Was gibt es sonst noch zu erwähnen?
– Gelegentlich treten auch Drehachsen höherer Zähligkeiten auf, etwa im Schwefelchloridpentafluorid SF5Cl (gasförmig, farblos, giftig) mit C4v-Symmetrie. Auch das ist wieder ein Beispiel für Symmetrieerniedrigung durch formale Substitution (vom regulär oktaedrischen Schwefelhexafluorid SF6 zum SF5Cl). Entsprechende Beipiele gibt es auch bei oktaedrischen Komplexen, z.B. das Bromopentacyanocobaltat(III)-Ion [CoBr(CN)5]3-. Eine fünfzählige Drehachse findet man im Thalliumcyclopentadienid (blassgelber Feststoff, im Vakuum sublimierbar, äußerst giftig, nützliches Cyclopentadienylierungsmittel) mit pentagonal-pyramidalen Molekülen von C5v-Symmetrie.

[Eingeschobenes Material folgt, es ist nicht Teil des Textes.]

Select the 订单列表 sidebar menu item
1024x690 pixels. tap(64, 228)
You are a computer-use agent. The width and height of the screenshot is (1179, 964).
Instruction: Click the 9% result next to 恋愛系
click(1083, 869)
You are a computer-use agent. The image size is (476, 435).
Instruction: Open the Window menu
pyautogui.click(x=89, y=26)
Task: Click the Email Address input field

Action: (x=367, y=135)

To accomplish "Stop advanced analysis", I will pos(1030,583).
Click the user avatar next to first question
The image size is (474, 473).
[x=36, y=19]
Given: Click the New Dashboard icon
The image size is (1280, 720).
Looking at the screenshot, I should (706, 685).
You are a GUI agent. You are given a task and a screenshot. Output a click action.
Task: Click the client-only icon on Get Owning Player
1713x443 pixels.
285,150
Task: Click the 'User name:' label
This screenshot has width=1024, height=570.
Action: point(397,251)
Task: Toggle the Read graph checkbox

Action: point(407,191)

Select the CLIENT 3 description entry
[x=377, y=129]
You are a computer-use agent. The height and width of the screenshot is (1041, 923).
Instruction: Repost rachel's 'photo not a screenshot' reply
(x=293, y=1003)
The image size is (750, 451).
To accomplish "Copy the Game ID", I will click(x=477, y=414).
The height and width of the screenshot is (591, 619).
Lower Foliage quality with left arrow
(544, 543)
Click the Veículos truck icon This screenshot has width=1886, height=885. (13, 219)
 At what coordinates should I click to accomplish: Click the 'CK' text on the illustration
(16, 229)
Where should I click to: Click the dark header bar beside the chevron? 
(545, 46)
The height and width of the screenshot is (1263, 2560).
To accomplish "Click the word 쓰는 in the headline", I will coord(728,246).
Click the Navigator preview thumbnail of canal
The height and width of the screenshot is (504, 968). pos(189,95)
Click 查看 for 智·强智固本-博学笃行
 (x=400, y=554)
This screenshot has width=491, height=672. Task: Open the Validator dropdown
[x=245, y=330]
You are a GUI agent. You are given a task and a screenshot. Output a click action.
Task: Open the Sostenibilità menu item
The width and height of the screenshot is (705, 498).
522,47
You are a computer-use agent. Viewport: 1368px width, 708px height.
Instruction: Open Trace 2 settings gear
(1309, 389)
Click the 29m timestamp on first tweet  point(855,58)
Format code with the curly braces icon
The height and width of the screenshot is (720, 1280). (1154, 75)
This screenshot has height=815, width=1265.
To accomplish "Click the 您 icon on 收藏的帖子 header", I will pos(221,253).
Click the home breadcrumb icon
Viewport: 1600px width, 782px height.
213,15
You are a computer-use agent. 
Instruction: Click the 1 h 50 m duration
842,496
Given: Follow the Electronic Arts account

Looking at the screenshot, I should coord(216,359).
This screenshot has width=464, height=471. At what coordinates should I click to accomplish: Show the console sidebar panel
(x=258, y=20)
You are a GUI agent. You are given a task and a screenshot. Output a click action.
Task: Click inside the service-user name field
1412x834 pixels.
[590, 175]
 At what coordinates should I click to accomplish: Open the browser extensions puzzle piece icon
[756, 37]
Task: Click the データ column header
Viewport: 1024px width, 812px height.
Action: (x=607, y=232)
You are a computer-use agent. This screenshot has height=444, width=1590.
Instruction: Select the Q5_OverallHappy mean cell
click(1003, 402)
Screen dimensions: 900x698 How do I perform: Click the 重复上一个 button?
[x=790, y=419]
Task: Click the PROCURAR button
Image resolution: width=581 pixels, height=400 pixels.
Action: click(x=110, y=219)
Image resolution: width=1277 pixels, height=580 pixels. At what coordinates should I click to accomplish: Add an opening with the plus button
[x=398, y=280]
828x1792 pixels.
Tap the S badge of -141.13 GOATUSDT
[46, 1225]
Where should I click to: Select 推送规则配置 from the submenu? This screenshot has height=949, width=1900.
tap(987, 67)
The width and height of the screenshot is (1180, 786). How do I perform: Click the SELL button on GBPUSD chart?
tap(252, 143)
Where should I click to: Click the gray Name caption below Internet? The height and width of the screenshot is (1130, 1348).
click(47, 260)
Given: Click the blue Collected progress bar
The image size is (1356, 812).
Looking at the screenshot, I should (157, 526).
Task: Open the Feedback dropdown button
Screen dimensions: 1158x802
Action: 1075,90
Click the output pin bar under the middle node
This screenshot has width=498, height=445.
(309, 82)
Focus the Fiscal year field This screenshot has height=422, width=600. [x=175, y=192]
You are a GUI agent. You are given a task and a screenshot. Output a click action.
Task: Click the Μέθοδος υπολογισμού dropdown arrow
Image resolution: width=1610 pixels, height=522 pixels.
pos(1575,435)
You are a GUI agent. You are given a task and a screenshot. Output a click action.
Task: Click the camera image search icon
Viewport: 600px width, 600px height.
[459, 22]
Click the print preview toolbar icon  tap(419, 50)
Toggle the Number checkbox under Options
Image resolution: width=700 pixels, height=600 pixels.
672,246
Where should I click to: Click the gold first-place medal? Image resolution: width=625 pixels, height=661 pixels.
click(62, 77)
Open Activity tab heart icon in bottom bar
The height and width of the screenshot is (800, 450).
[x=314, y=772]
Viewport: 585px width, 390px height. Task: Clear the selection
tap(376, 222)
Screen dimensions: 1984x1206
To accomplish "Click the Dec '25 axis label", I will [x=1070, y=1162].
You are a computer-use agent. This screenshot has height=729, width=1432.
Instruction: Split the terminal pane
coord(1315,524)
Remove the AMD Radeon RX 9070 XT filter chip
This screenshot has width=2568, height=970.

– Es dürfte Ihnen aufgefallen sein, dass die Atome in fast allen Beispielen spezielle Lagen einnehmen. In der Gruppe C2v ist die allgemeine Lage vierzählig. Im Propan C3H8 (Abb. links) stehen die H-Atome an benachbarten C-Atomen "auf Lücke" zueinander, genau wie im Ethan. Im resultierenden Grundzustand des Moleküls gibt es drei Arten von H-Atomen im Verhältnis 2:2:4 und die letzten vier H-Atome sind in allgemeiner Lage. Ganz analog ist die allgemeine Lage in der Punktgruppe C3v sechszählig. Ein einfaches Beipiel ist das organische Phosphit P(OCH2)3CH (Abb. Mitte mit allen H-Atomen, Abb. rechts in der üblichen, abstrakteren Darstellung).